I started thinking about Bell bottom blues after I referred to it in a blog about the death of an ex.  Song was on my brain so I got the Ipod out at work today and blasted it.  Howled in my mind.

I always referenced it for breakups.

I never wanted to fade away and apparently I didn’t. We have run out of days.  And I never ever wanted to crawl across the floor to anyone or beg. “I don’t want to lose this feeling”  I listened to the words today with a whole different slant.  I always thought of it from my perspective.  I never thought about it from the ones I left, it was always about me.

And in your heart I want to stay, I guess I did. It’s odd to think of someone loving me like that after all this time.  They always stayed in my heart.  I may not have loved them but I went out with a guy who said once you had slept with someone more than once they were part of your life, like it or not.  By the way, aside from my first husband, he’s the only one who doesn’t speak to me.

“You won’t find a better loser”  I have done that well.

My favorite part was always “don’t be surprised if you find me with another lover” .  It’s what I always wanted. I felt it was the ultimate f.u. and the horse you came in on. And Joebe found me with a few lovers after. Isn’t it the fantasy?  I survived,  I am over you and look how well I did.  I swapped you out.  It’s part of being a better loser.

But Joebe and I have run out of days.  And I ran out of them with Bobby and Richard too.  I wanted them to see me, see that I had made it to the other side as it were.  I guess they did, too.  Richard, I saw again.  Ran into him and disappeared for a few days together and realized what’s done is done.  He tried to call me before he died.  I didn’t take the call and chastised a friend who knew us both for giving up my number.  When I found out he had died, of cancer, before he was 40, I was glad that I had not taken the call.  “No regrets, coyote.”  What would we have said?  Who was sorry?  The outcome would always have been the same, the relationship was dead.  But wouldn’t it have been great to run across him with another lover and me with another one and feel all’s right with the world.

Bobby, I never saw again.  I used to look for him in the New York streets.  He died of AIDS before we were thirty.  He was the one when I have been to therapy and they say well who was the one that you coulda wouda married?  Well, aside from the fact that he was gay, we had the best time.  It was that young in New York kind of thing, hipsters before there were hipsters.  Doing all the cool stuff and wearing all the cool stuff.  He left me for a guy.  I didn’t know it  at the time.  His family blamed his death on me.  I couldn’t, didn’t keep him from himself.

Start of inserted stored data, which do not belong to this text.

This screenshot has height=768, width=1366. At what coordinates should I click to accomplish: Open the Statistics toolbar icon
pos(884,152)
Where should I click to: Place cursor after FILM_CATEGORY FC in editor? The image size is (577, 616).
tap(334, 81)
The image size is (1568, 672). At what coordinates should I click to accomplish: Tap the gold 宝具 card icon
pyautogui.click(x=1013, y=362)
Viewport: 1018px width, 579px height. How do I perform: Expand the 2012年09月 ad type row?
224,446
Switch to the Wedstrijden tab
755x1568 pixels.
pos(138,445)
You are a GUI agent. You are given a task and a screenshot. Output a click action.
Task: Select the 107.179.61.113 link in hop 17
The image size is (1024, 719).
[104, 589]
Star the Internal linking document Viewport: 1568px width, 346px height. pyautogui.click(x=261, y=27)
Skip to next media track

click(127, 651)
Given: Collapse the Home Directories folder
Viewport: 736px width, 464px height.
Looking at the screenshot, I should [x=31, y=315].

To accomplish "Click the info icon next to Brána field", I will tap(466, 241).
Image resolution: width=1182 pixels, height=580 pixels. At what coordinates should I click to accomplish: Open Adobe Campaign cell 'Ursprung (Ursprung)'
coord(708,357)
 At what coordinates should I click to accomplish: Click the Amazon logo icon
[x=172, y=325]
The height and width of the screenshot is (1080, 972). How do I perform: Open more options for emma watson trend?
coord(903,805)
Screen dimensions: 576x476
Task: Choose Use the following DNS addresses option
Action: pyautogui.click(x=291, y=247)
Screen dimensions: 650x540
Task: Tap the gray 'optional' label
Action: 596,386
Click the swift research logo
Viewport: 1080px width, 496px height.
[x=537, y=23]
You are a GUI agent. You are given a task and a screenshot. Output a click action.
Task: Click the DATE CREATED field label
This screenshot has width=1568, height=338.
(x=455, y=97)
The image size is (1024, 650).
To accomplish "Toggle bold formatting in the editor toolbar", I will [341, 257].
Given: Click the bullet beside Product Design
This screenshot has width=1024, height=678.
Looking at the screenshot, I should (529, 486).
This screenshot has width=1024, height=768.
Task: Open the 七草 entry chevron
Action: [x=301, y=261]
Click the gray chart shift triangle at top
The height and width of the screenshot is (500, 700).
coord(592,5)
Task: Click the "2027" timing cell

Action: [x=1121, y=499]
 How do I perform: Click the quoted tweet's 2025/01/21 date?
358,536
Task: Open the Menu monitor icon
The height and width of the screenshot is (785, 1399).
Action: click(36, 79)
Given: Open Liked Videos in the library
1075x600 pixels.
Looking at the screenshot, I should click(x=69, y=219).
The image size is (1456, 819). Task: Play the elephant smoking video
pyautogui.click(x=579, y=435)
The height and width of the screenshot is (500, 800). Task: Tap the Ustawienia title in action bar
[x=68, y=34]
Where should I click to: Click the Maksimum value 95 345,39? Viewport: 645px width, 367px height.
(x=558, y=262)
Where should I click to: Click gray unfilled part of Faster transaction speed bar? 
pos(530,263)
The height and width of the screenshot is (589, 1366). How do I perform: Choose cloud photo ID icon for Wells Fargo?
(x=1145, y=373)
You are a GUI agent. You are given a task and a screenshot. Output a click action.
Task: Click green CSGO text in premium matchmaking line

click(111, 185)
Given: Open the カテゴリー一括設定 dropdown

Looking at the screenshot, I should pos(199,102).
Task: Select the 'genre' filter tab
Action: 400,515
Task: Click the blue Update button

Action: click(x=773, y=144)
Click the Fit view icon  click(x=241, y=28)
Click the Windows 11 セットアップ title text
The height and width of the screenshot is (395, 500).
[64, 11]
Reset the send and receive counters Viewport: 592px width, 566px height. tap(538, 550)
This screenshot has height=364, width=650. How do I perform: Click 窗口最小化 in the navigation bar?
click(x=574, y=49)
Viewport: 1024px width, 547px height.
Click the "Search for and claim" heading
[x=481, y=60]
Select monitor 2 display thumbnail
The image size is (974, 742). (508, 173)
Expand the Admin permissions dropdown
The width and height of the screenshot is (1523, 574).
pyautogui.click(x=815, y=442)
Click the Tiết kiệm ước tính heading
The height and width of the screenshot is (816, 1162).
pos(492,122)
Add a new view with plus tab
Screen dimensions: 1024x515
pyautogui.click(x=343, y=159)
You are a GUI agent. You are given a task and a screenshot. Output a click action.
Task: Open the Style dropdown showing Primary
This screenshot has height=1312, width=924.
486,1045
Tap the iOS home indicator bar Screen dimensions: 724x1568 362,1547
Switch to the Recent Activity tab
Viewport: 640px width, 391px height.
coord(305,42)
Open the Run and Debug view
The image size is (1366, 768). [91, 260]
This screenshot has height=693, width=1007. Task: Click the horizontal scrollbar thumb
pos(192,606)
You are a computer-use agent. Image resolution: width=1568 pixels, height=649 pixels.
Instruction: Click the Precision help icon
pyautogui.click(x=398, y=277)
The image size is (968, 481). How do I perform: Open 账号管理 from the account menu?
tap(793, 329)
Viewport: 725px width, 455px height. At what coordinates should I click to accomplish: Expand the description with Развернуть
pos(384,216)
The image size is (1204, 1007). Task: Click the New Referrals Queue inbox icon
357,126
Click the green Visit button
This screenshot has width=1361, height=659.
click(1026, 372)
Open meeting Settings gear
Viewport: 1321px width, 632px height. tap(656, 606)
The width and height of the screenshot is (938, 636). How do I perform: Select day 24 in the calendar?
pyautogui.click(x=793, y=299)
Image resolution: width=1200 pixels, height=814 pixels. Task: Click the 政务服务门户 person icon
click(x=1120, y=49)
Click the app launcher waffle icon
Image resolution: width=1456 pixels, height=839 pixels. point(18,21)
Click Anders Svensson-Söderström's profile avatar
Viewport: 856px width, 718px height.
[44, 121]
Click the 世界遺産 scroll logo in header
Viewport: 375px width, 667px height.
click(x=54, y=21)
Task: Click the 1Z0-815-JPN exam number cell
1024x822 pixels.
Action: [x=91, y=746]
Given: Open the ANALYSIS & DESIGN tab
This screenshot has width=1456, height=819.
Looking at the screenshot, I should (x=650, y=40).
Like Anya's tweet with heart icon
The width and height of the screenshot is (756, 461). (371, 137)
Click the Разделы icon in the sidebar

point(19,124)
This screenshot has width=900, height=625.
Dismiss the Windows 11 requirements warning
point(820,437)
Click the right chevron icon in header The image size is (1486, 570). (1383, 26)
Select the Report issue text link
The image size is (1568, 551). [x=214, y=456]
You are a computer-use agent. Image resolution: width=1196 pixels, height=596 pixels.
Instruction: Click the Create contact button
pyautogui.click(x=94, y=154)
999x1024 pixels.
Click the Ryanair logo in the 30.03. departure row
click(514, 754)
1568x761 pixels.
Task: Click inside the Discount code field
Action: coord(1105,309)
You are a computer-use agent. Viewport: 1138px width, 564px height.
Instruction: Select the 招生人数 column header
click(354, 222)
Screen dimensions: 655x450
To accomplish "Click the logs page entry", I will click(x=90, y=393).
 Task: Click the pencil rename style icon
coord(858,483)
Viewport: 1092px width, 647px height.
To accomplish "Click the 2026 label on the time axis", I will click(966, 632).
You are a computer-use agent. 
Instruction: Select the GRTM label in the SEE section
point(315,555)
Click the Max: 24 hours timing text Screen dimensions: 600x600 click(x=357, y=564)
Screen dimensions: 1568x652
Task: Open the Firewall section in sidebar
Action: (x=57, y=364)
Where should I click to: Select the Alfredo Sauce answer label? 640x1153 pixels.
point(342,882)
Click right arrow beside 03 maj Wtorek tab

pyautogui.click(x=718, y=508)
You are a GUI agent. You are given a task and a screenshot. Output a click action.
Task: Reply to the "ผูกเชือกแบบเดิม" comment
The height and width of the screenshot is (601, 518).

I have always wanted to get to the end of the chapter, see the summer rerun and find out what really happened.  I realized when I was 18, life wasn’t really like that.  Still I keep on hoping and every once in awhile you get one of those moments of clarity.  I am approaching one now.  Maybe there’s a reason why we are not supposed to.  This is hard.  This is not satisfying and full of sunshine.

You did make me cry.  There are no more days.  It’s time to say goodbye.  And it really is, and the irony is on me.